Remarks. Munidopsis bamberi sp. nov. belongs to the group of species within the genus sharing a dorsally spinose carapace, a distinct mesial eye-spine, pereopods without epipods, and a cheliped without a serrated carina on the outer distal margin on the pollex that is overreached by the first walking leg: M. abyssicola Baba, 2005 , M. arietina Alcock & Anderson, 1894 , M. bairdii ( Smith, 1884) , M. chacei Kensley, 1968 , M. colombiana Pequegnat & Pequegnat, 1971 , M. echinata Osawa, Lin & Chan, 2008 , and M. tiburon Jones & Macpherson, 2007 . Among these, M. abyssicola , M. arietina , M. bairdii , M. chacei and M. tiburon differ from M. bamberi in having unarmed instead of spinose abdominal tergites 2–4. Munidopsis bamberi is closest to M. echinata (from Taiwan), agreeing in almost all respects but differing in carapace ornamentation. In M. echinata , the carapace surface is distinctly more tuberculate with fewer or less pronounced dorsal spines. In M. bamberi , the dorsal spines are all well-developed and the surrounding carapace surface has very few, if any tubercles, especially on the anterior half. In contrast, the surface of the anterior half of the carapace in M. echinata is distinctly tuberculate and the dorsal spines less pronounced. Additionally, M. echinata lacks antennal spines and the posterior row of cardiac spines present in M. bamberi . Munidopsis colombiana is readily distinguished from M. bamberi by its distinctly arcuate instead of subparallel carapace margins and much larger antennal spines (subequal to instead of much smaller that the anterolateral spines).

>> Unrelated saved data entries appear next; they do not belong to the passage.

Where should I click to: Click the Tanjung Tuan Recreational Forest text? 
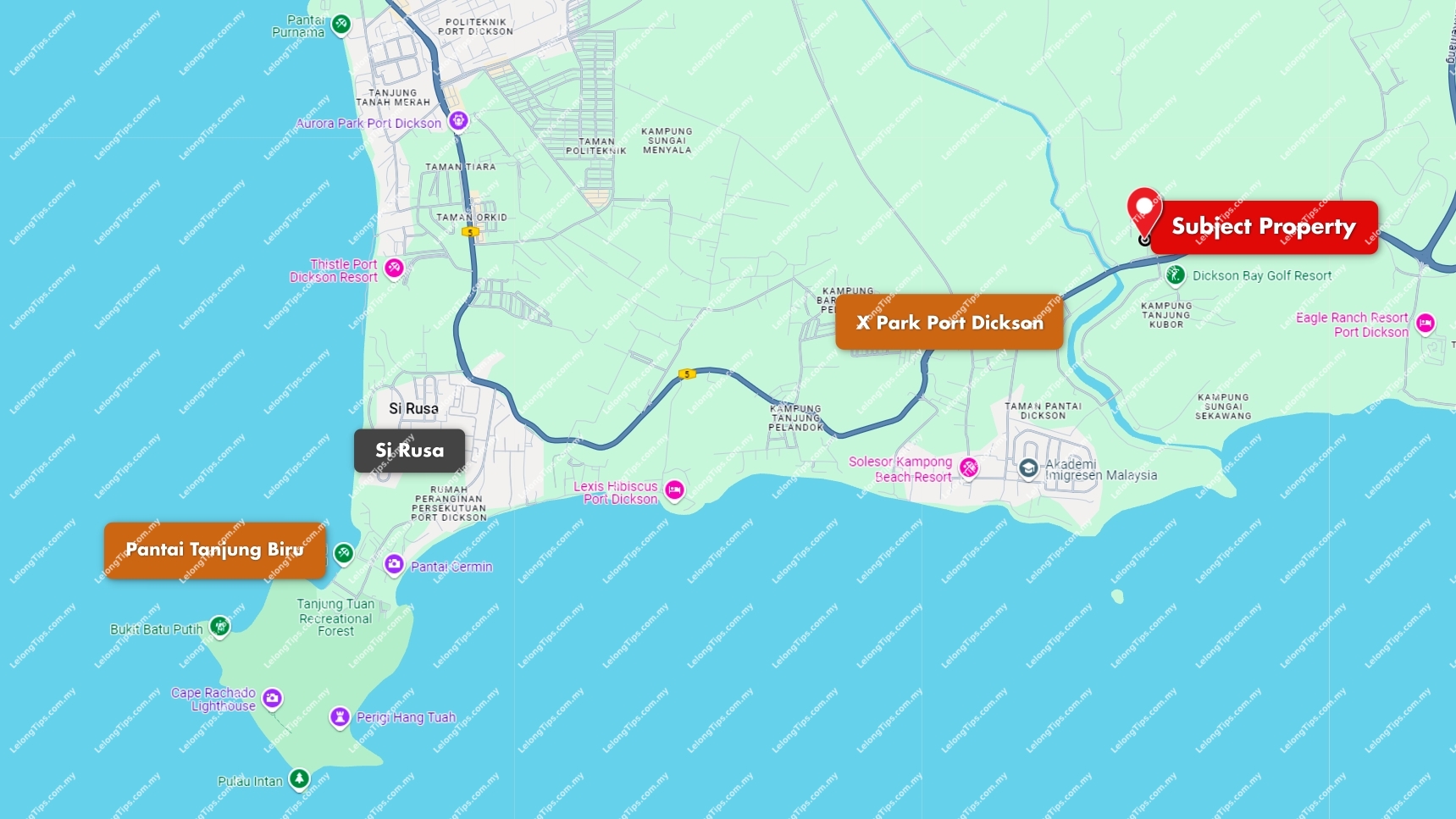pyautogui.click(x=335, y=617)
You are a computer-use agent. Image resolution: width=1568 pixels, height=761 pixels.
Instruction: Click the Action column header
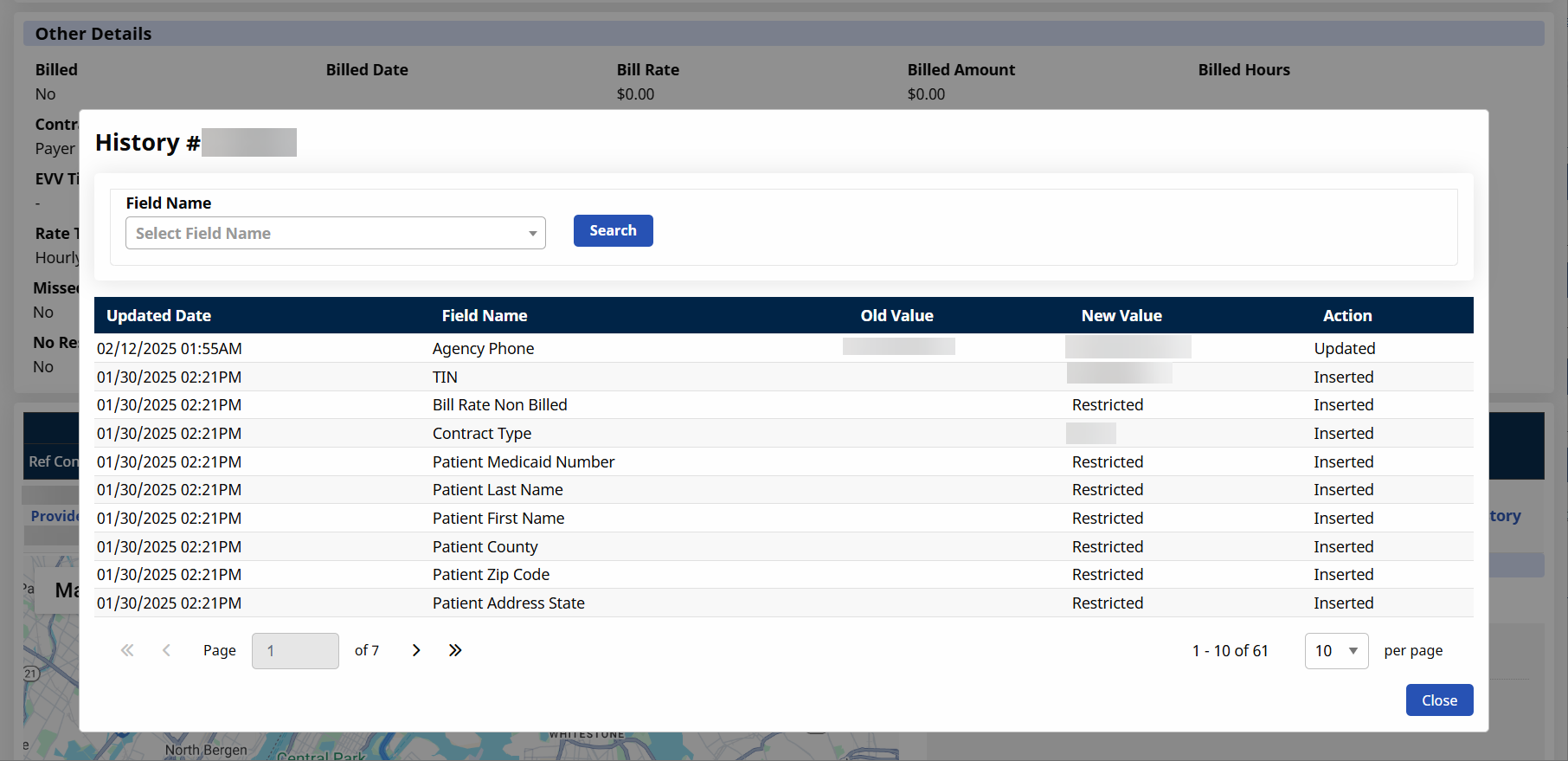1346,316
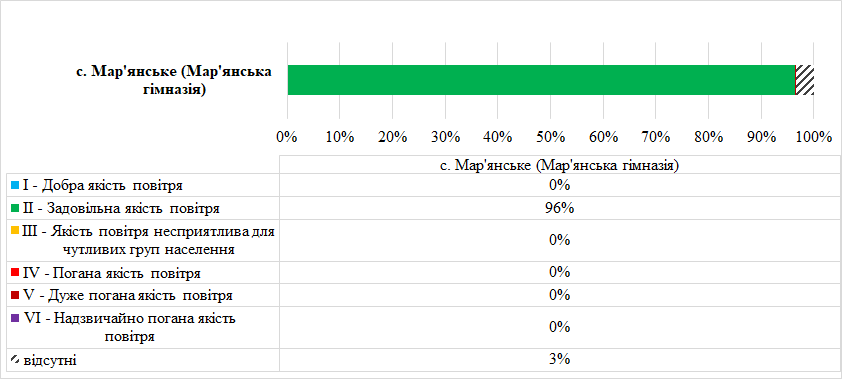Select the green bar segment in the chart

(541, 80)
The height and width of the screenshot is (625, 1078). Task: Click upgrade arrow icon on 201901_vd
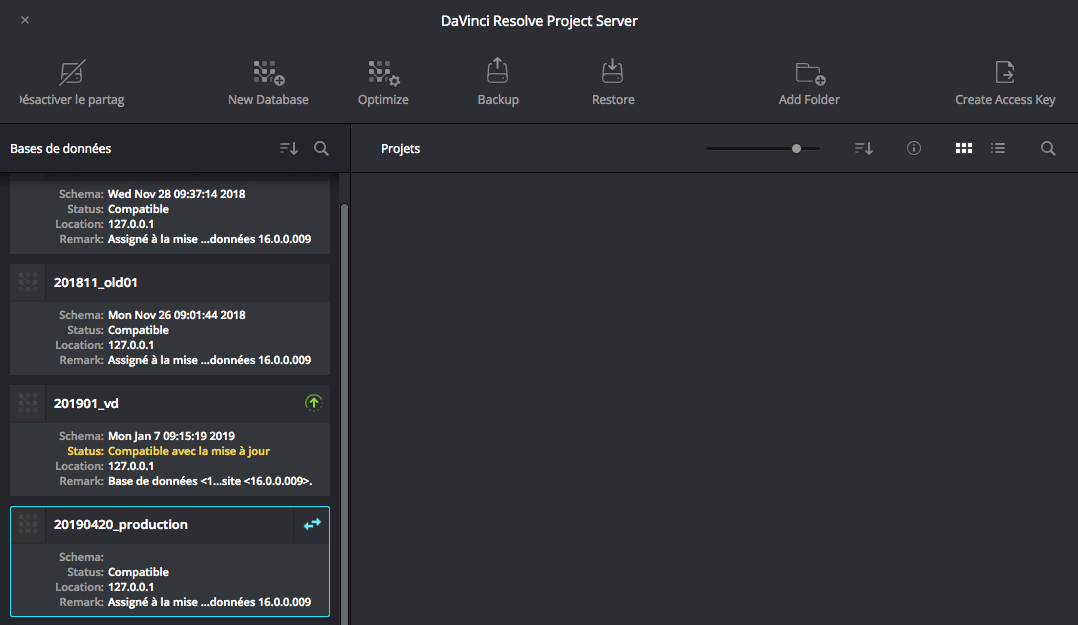[313, 403]
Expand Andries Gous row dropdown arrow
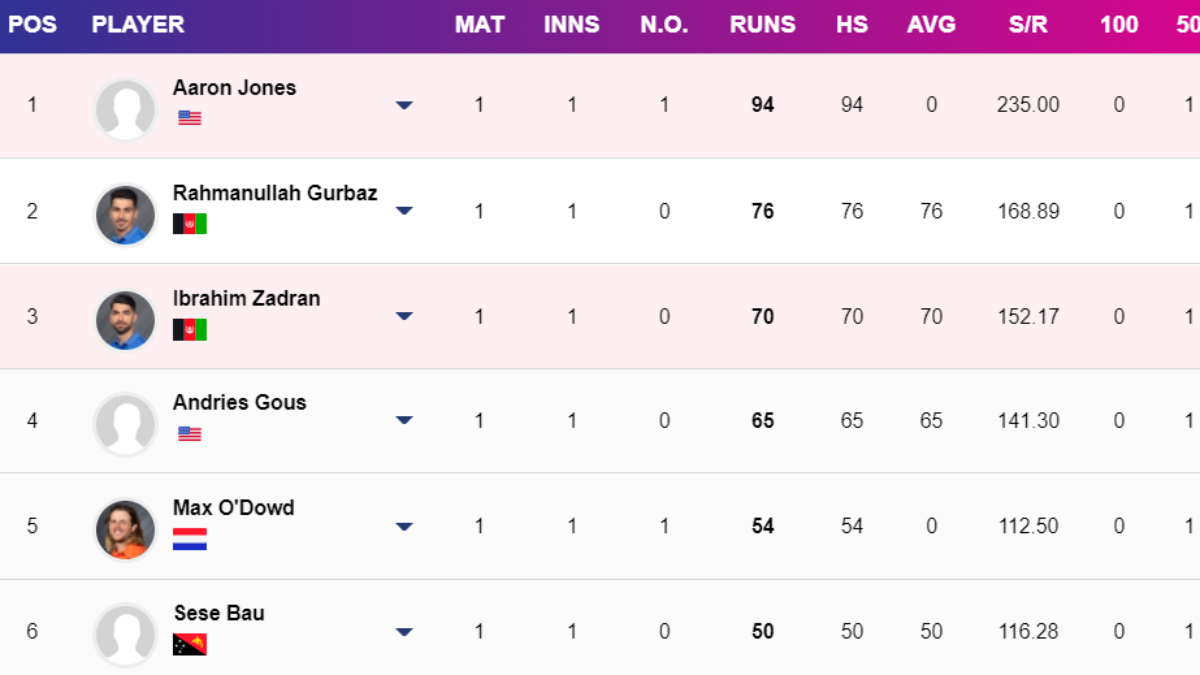 point(404,421)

In New Zealand waters, M. bamberi most closely resembles Munidopsis abyssicola and M. antonii , both of which, however, differ from M. bamberi in having a smooth, unarmed abdomen ( M. bamberi has spines on tergites 2–4), in lacking distinct longitudinal submedian rows of spines on the carapace ( M. bamberi has a row of five paired submedian spines running from the gastric to the cardiac regions of the carapace). These two species also reach very large body sizes (cl> 40 mm) while the single specimen of M. bamberi is mature at a comparably small size of cl ~ 21 mm. Further collections will clarify the range of body size in this new species.

Munidopsis bamberi shares the character of spinose abdominal tergites with the New Zealand endemic M. kaiyoae Baba, 1974 , but M. kaiyoae lacks an eye spine (a mesial eye spine is present in M. bamberi ), has a smooth lateral carapace margin (a distinct row of lateral spines is present in M. bamberi ), the dorsal carapace with a pair of epigastric spines followed by a single median gastric spine and a cluster of median cardiac spines only (see above for dorsal ornamentation in M. bamberi ), and the palm of the cheliped is longer than the movable finger (the palm is shorter than the movable finger in M. bamberi ).

Munidopsis bamberi was taken from a depth of nearly 3000 m in the Havre Trough about 30 km west of the volcanically active Rumble II seamount. Notes on volcanic rocks collected at the site indicate that most were of fresh lava ( Wysoczanski et al. 2012) but the proximity of the holotype to active venting is not known.

Distribution. Known only from the Havre Trough, west of Rumble II Seamount, Kermadec Arc, New Zealand; 2890–3000 m.

Etymology. This species is named in honour of Roger Bamber, in acknowledgement of his contribution to arthropod taxonomy and systematics. Appreciation for his collegiality is extended from the NIWA Invertebrate Collection team in Wellington.